Free market is not capitalism. You can have capitalism without free markets (in fact, capitalism exist outside of free market most of the time). The origin idea of libertarianism, probably the most pro free-market ideology, is anti-capitalist, and hate the idea of LLC, which is anti free-market, and pro-capitalism.
Can you go into more detail here? My understanding is that a free market requires capitalism (privately owned wealth) to function. And capitalism needs free-ish markets to actually use the wealth.
I'm also unsure how libertarianism is anti-capitalist.
Capitalism is about who own and decide what will be produced: the capital owners (it can be the State, like in China). In a free market, the market itself decide what will be produced, as all agents have full, unaltered information.
US libertarians came from individualist anarchists, who basically thought that under capitalism, volontary exchange could not exist, as wage workers could be forced to work by power imbalance created by capitalism.
Even some neo classical liberals (liberalism is the ideology promoting free market) have played with the idea of natural monopolies created by land use. Hence you will see a lot of georgists amongst liberals who really thought about a perfect free market capitalism.

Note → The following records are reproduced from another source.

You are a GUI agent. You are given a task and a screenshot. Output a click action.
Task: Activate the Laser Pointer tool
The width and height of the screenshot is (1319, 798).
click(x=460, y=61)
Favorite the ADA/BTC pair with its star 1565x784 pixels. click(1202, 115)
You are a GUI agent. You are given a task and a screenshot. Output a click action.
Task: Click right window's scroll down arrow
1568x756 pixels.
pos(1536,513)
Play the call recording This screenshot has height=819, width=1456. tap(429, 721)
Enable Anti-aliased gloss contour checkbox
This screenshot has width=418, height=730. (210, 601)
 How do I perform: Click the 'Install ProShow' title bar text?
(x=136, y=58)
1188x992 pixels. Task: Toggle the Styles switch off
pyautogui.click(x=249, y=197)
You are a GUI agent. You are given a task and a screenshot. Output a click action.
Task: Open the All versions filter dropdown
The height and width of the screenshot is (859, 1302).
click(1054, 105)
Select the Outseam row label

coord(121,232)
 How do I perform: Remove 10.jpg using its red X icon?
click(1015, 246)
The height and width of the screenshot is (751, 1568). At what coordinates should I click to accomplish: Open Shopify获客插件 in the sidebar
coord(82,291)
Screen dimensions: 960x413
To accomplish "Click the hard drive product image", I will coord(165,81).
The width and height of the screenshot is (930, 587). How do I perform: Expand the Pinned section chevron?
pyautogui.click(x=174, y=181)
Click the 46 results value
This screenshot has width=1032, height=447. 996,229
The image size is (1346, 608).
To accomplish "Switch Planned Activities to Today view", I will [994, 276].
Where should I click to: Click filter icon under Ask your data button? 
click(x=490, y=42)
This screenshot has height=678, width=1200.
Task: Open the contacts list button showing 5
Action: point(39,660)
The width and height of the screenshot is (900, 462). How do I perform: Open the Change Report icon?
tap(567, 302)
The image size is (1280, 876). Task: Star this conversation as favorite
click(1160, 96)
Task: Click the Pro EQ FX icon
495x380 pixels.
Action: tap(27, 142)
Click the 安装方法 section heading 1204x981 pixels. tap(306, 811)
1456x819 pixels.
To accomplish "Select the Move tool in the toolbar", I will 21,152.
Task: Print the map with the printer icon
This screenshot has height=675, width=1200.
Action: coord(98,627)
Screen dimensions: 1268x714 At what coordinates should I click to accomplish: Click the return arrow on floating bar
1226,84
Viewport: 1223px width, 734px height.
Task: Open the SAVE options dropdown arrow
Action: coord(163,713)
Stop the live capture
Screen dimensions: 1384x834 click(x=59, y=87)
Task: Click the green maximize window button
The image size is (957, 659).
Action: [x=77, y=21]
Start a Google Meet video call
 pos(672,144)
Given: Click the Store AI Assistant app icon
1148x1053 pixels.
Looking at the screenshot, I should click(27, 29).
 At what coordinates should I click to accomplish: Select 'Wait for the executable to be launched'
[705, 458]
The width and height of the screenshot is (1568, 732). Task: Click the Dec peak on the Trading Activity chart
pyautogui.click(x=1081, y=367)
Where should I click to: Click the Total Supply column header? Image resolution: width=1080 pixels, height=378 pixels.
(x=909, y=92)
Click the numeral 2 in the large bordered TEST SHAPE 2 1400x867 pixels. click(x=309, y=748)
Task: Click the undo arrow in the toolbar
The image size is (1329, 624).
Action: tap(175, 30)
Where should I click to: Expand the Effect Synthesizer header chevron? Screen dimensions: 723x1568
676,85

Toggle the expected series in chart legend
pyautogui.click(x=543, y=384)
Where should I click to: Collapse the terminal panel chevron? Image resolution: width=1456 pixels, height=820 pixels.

Finally, a good critique of free-market socialism (where every company is employee-owned, with real liability) is that interest groups will still form and lobby the government for advantages, distorting the free market, like the asset owners do currently (hence it cannot work in a representative democracy).
Capitalism is a system composed of many agents with conflicting wants.
A lot of the capital owning capitalists would prefer the markets to be less free in many ways. If I own a toll road, I really don't want a parallel toll road. This sounds like a ridiculous allowance in a capitalist system but look up the Ambassador Bridge. It is very much in that owner's interest for the market to not be free at all.
If you look at lobbying, many capitalists advocate for less free markets all the time. I'm not just talking about the capital owners either. Labor advocates push for less freedom in the markets consistently through wage floors and legal restrictions on employers.
It seems like there is an equilibrium point where a completely free (meaning every person for himself) devolves to the point where the lack of trust becomes too high of a transactional cost. Both food producers and food consumers benefit from regulations that don't allow you to sell sawdust disguised as flour just because you are able to convince someone that it will work the same.